Conférence de presse, éléments de langage, audit des réacteurs français, etc. Paris manœuvre pour que le «nucléaire ne devienne pas un sujet de débat» et que «la place de l'atome ne soit pas remise en cause en Europe». Elle s'oppose à la «décision hallucinante de l'Allemagne», selon les mots de Frank Supplisson, directeur de cabinet d'Eric Besson, de débrancher ses centrales. N'hésite pas à menacer ses partenaires européens qui n'ont pas l'heur de partager ses vues. Et fait pression sur ses diplomates.

Beau fiasco français

A Tokyo, l'ambassadeur de France, Philippe Faure, met en ligne un communiqué recommandant aux ressortissants français de s'éloigner quelques jours de la capitale nippone. Le Quai d'Orsay lui intime l'ordre de retirer le texte. Puis, avec retard, Paris dépêche un avion d'aide avec des «tonnes de matériels inutiles», raconte un membre de l'ambassade. «Au pays de Nissan et de Toyota, ce qu'on envoyait c'était du vrac, pas éblouissant», se souvient Philippe Faure.

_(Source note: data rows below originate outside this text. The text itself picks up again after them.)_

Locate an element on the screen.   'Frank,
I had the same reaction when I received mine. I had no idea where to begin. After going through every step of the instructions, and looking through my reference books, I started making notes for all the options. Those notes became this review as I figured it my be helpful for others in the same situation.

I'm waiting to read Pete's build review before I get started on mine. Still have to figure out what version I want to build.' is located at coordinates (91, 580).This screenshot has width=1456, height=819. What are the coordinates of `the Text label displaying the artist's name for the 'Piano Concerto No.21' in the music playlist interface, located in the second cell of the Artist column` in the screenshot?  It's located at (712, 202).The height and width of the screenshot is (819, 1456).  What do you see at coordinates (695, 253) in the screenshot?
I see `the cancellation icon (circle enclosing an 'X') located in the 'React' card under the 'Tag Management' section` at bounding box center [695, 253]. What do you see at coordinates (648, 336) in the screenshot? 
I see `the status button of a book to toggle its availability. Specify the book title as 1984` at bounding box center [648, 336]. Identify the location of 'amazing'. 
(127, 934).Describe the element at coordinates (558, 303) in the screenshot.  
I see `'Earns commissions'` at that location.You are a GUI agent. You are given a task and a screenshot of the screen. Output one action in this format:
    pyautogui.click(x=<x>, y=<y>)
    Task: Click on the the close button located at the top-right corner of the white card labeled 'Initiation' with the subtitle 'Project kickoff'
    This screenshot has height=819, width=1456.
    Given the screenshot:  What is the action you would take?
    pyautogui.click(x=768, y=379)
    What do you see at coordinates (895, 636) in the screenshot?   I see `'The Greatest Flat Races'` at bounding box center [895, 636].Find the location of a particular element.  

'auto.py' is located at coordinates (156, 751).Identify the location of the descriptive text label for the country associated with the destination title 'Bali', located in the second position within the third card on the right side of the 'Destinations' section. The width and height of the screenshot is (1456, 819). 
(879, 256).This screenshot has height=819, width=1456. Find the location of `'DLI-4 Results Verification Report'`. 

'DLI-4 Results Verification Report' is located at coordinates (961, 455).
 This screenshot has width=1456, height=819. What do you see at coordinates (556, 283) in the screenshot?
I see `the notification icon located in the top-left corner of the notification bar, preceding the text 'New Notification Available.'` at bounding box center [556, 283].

Le documentaire raconte également un beau fiasco quand l'aide technique française a été refusée par le Japon. Paris a loué un très coûteux Antonov pour acheminer ses robots capables d'intervenir en milieu contaminé, mais Tokyo souhaitait que des experts français viennent les piloter. «Les ingénieurs acceptaient de venir à Tokyo, raconte Linda Bendali, mais pas au pied des réacteurs.» Les Japonais ont décliné l'offre.

Dans cette offensive diplomatico-industrielle, l'Elysée n'a pas été en reste. Nicolas Sarkozy a fait des pieds et des mains pour être le premier chef d'Etat à venir au Japon. Vingt jours après le 11 mars, il débarque à Tokyo et rappelle la nécessité de poursuivre le nucléaire. Naoto Kan accepte finalement de l'accueillir malgré un emploi du temps surchargé. Ce jour-là, «j'étais convaincu qu'il fallait arrêter» l'utilisation de l'atome, déclare aujourd'hui l'ex-Premier ministre devenu l'un des plus ardents militants antinucléaires de l'archipel. Mais face à Nicolas Sarkozy le 31 mars 2011, il s'est tu.

Cellule de crise. De Paris à Fukushima, les secrets d'une catastrophe. Dimanche 12 février à 22h40. France 2. Rediffusion, jeudi 16 février à 1h40.